Nei lunghi mesi in cui il confronto culturale ticinese, già fioco di suo, è soffocato dalla pandemia che ci pervade, ecco un saggio di storia che evoca il lungo e tribolato percorso della libertà di pensiero nel rispetto delle idee di ognuno. Parla di Emilio Bossi (1870-1920) che di quella battaglia permeò l’intera sua vita di politico, magistrato, giornalista. E proprio a un giornalista di lungo corso, Edy Bernasconi, è stato affidato il mandato di ricostruire in modo critico le vicende di Milesbo – così si firmava Bossi – nato a Bruzella nella notte tra il 31 dicembre 1870 e il primo gennaio 1871, “a mezzanotte appena spirata, mentre la campana grossa del piccolo villaggio squillava annunciando il nuovo anno”, ebbe modo di ricordare un suo conterraneo.
Chissà se il suono delle medesime campane echeggiò il giorno in cui, nel 1931 fu inaugurata, all’ingresso del paese – appena una decina d’anni dopo la sua scomparsa! – la statua in cui lo immortalò lo scultore Apollonio Pessina. Domanda forse sciocca; ma, volendo semplificare, la “squilla” che da secoli in cima ai campanili segna lo scorrere del tempo in ogni nostro paese, nell’epoca di Milesbo – a cavallo tra Ottocento e Novecento – era il simbolo dell’istituzione che governava il comune pensiero. Al quale dovevano confrontarsi, e spesso inchinarsi, anche i molti, come Emilio Bossi, che alla religione non credevano assolutamente. Ma se la maggior parte di chi non frequentava la chiesa doveva accontentarsi di mormorare, Bossi andò a fondo di queste convinzioni, scrivendo quel “Gesù Cristo non è mai esistito” che interrogò non poco chi teneva ben salde nelle mani le redini del potere e il controllo sulle coscienze dei cittadini.
“Quella era una stagione di grandi speranze per l’umanità, legate all’estendersi delle conoscenze scientifiche e all’impetuoso sviluppo tecnologico dovuto alla rivoluzione industriale; il pensiero filosofico non poteva non essere influenzato da tali sconvolgimenti in una corrente, quella del positivismo, nella quale Milesbo sembra attingere a piene mani”, scrive Edy Bernasconi.
L’autore del saggio, intitolato “Libertà e laicità”, ha avuto l’attenzione di collocare il pensiero di Bossi nel contesto storico, culturale e politico dell’epoca, dando risalto anche a altre figure a lui vicine nel pensiero, Giovan Battista Quadri, Vincenzo Dalberti, Stefano Franscini, Carlo Battaglini, Guglielmo Canevascini… “Ho cercato di rimanere lontano dalla lettura celebrativa.
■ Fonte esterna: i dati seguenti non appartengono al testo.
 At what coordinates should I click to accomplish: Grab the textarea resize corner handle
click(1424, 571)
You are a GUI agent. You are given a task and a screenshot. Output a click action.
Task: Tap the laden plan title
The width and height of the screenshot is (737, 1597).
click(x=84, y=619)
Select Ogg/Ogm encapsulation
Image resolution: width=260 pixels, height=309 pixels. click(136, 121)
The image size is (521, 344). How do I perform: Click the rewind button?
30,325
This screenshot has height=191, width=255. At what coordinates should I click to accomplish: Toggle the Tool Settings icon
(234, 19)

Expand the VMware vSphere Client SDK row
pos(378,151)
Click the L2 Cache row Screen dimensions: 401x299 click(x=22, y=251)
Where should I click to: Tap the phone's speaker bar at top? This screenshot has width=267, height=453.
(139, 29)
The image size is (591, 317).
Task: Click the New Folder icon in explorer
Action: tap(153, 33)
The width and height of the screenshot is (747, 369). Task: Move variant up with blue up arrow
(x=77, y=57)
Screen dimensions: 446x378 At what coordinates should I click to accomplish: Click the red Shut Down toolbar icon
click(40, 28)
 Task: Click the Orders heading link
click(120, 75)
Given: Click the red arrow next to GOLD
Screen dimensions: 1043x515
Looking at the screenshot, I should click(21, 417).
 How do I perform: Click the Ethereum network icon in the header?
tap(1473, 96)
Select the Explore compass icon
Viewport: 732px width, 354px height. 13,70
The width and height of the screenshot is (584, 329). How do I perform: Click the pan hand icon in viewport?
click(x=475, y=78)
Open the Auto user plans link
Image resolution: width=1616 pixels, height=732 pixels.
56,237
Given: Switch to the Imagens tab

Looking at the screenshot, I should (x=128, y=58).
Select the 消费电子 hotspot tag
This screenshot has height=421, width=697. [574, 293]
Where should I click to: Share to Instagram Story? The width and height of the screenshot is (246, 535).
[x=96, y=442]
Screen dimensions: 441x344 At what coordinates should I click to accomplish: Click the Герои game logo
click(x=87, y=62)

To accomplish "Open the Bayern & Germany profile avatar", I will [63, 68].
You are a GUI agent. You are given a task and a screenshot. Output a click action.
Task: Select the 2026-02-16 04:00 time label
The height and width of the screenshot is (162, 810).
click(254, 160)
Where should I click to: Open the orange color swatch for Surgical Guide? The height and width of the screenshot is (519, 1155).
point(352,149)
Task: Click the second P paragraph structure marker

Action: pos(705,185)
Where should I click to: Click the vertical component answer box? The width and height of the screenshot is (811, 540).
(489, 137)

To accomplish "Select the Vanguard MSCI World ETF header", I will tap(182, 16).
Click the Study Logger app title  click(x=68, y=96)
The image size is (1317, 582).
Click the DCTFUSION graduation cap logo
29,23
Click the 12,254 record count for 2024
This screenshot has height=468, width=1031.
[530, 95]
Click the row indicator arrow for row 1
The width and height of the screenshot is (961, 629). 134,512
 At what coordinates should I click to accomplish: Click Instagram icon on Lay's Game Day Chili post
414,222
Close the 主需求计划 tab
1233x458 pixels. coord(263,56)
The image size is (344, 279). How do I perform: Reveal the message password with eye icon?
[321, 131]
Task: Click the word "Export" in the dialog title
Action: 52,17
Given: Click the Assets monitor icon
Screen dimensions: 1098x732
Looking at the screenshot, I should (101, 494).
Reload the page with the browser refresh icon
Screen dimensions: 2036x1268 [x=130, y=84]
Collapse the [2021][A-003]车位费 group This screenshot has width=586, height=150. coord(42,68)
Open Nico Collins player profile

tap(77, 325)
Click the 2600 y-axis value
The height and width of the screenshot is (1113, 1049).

Il suo concetto di laicità non parte da posizioni anticlericali o di ateismo sui generis ma dalla necessità di separare stato e chiesa; Bossi pose riflessioni significative anche sui concetti di patria e neutralità, battendosi per il rinnovamento del pensiero liberale, per indirizzarlo anche verso la dimensione sociale”, spiega Edy Bernasconi. Il giornalista si è a lungo occupato di queste tematiche durante il suo impegno professionale, accanto alla cronaca, scrivendo per il Giornale del Popolo, Il Dovere, La Regione, quotidiano che l’ha pure avuto per un decennio quale corrispondente da Berna.
L’autore ha ricevuto il mandato dall’Associazione Ticinese di Cremazione che ha deciso di intitolare il Tempio di Lugano a Emilio Bossi (l’annuncio fra qualche giorno). Fu lui, quasi un secolo fa, il 4 novembre 1913, a tenere il discorso ufficiale in occasione della posa della prima pietra del Tempio, dopo la sentenza del Tribunale federale che respinse il ricorso inoltrato da esponenti del Partito conservatore contro la cremazione. Nel saggio, appena pubblicato da FontanaEdizioni, Edy Bernasconi evoca le parole taglienti che Bossi ebbe per quella Chiesa che, più tardi, ammise gradualmente una pratica diventata comune nella società civile; tanto che da qualche anno anche il Mendrisiotto dispone di un tempio funzionale, sobrio e accogliente per il commiato dai nostri cari, situato a Chiasso, in cui fra le vie principali c’è pure da tempo immemore quella intitolata al libero pensatore di Bruzella.